- MATERIAL PROVIDED:
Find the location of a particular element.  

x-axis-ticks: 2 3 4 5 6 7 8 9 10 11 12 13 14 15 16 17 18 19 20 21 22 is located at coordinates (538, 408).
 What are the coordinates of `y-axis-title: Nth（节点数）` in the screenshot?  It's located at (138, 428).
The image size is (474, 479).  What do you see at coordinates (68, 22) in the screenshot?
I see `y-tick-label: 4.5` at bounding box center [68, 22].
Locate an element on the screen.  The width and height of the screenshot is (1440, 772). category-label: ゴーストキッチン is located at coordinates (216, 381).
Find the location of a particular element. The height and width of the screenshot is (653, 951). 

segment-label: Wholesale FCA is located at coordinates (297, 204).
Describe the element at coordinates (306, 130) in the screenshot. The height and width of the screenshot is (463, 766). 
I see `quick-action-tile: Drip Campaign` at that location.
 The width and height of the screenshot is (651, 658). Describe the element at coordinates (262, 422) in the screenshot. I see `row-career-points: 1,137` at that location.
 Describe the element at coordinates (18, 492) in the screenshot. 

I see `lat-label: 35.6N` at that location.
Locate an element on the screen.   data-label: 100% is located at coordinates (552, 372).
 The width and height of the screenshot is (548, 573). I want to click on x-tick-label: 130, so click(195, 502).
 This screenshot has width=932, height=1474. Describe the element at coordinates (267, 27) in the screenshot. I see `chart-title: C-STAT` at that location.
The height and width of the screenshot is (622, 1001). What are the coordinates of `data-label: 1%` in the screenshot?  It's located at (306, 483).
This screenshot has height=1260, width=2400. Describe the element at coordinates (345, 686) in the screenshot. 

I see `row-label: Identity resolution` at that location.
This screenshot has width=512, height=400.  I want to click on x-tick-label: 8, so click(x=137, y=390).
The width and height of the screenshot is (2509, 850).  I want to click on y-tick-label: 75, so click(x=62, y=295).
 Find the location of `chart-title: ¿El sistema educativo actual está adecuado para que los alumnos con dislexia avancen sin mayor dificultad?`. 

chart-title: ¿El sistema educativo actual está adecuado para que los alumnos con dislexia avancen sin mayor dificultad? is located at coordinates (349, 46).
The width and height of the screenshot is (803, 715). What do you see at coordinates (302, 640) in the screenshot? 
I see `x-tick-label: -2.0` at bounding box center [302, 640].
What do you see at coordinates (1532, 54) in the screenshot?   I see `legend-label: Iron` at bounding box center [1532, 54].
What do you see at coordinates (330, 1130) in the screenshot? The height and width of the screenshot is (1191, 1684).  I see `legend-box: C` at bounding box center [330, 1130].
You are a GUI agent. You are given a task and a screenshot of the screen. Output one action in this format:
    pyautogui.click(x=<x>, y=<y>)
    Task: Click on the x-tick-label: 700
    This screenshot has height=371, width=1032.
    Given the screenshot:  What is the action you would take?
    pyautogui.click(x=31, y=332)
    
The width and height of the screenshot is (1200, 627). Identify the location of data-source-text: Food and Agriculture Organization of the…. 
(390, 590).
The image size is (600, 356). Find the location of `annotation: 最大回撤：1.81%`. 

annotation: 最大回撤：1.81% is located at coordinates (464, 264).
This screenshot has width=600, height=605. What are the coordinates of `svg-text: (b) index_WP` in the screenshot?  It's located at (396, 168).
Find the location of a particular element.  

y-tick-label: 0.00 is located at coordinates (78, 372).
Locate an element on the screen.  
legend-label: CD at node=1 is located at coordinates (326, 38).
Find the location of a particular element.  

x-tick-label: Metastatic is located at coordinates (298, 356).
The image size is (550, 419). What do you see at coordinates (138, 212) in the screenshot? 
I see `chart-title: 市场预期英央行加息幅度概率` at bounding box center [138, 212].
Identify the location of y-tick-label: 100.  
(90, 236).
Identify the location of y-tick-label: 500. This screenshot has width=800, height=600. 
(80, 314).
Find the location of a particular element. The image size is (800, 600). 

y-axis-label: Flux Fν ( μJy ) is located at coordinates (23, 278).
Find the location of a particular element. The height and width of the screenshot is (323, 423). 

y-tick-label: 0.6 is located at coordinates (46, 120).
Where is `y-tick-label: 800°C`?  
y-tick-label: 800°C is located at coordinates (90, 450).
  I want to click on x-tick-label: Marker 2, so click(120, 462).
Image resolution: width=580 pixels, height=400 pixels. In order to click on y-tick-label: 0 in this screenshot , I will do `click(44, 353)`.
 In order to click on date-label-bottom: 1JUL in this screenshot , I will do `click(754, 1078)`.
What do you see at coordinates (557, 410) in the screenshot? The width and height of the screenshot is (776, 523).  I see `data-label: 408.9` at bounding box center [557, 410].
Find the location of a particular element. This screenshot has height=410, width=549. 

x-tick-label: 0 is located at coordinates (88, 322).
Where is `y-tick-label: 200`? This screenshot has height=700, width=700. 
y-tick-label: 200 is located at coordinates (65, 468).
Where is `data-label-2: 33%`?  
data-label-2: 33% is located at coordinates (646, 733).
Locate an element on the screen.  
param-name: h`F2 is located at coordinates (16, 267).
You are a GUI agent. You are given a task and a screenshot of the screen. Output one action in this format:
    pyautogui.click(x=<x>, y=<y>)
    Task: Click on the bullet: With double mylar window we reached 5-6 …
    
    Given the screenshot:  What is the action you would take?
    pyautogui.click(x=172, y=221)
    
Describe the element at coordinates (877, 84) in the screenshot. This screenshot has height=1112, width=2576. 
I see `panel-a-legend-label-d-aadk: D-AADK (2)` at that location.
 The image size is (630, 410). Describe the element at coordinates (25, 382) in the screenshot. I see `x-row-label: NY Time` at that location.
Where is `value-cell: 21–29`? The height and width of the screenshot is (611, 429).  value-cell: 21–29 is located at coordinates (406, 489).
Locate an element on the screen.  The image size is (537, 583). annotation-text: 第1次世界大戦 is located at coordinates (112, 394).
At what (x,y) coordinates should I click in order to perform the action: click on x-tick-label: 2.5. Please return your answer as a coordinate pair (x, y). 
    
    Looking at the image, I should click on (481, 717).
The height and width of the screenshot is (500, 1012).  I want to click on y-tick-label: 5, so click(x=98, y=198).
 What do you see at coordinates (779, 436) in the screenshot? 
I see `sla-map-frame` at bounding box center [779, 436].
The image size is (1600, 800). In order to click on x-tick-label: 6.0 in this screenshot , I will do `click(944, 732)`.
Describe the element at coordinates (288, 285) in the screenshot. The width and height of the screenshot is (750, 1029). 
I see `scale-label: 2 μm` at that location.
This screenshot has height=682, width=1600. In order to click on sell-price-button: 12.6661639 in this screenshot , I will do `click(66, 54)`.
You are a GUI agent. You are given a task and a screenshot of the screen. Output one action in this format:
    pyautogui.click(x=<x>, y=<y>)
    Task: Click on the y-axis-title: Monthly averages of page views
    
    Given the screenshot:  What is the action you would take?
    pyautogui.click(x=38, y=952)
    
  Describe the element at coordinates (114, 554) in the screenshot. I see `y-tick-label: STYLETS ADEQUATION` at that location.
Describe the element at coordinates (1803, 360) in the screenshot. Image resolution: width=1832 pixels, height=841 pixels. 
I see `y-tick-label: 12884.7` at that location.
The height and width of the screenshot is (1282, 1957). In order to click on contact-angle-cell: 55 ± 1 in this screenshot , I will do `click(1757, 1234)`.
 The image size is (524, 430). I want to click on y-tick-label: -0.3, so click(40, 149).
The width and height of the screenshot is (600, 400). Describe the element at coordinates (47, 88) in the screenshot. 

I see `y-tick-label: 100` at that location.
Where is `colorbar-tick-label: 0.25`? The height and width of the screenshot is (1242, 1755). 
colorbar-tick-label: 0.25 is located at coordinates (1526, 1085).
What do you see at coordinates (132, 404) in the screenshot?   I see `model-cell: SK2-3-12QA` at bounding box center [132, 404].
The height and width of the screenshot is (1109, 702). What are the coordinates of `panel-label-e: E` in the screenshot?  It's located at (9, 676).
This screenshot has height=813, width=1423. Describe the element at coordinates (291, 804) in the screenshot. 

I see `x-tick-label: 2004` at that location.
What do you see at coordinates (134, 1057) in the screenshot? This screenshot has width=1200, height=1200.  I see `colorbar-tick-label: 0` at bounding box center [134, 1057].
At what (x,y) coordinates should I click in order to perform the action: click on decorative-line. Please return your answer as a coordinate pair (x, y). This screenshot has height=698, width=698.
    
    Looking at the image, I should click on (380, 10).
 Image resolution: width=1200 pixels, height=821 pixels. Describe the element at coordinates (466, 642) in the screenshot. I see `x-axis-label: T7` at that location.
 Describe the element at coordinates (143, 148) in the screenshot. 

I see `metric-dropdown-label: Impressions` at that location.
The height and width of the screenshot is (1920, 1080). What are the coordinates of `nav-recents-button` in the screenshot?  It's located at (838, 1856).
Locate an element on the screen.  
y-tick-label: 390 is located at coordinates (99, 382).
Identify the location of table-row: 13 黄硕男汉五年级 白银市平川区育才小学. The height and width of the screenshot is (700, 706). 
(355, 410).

- WORK INSTRUCTIONS: Return, word for word, every line from the one containing "The height and width of the screenshot is (1109, 702)." through the last line above, including both.

- RESPONSE TO THE EXERCISE:
The height and width of the screenshot is (1109, 702). What are the coordinates of `panel-label-e: E` in the screenshot?  It's located at (9, 676).
This screenshot has height=813, width=1423. Describe the element at coordinates (291, 804) in the screenshot. 

I see `x-tick-label: 2004` at that location.
What do you see at coordinates (134, 1057) in the screenshot? This screenshot has width=1200, height=1200.  I see `colorbar-tick-label: 0` at bounding box center [134, 1057].
At what (x,y) coordinates should I click in order to perform the action: click on decorative-line. Please return your answer as a coordinate pair (x, y). This screenshot has height=698, width=698.
    
    Looking at the image, I should click on (380, 10).
 Image resolution: width=1200 pixels, height=821 pixels. Describe the element at coordinates (466, 642) in the screenshot. I see `x-axis-label: T7` at that location.
 Describe the element at coordinates (143, 148) in the screenshot. 

I see `metric-dropdown-label: Impressions` at that location.
The height and width of the screenshot is (1920, 1080). What are the coordinates of `nav-recents-button` in the screenshot?  It's located at (838, 1856).
Locate an element on the screen.  
y-tick-label: 390 is located at coordinates (99, 382).
Identify the location of table-row: 13 黄硕男汉五年级 白银市平川区育才小学. The height and width of the screenshot is (700, 706). 
(355, 410).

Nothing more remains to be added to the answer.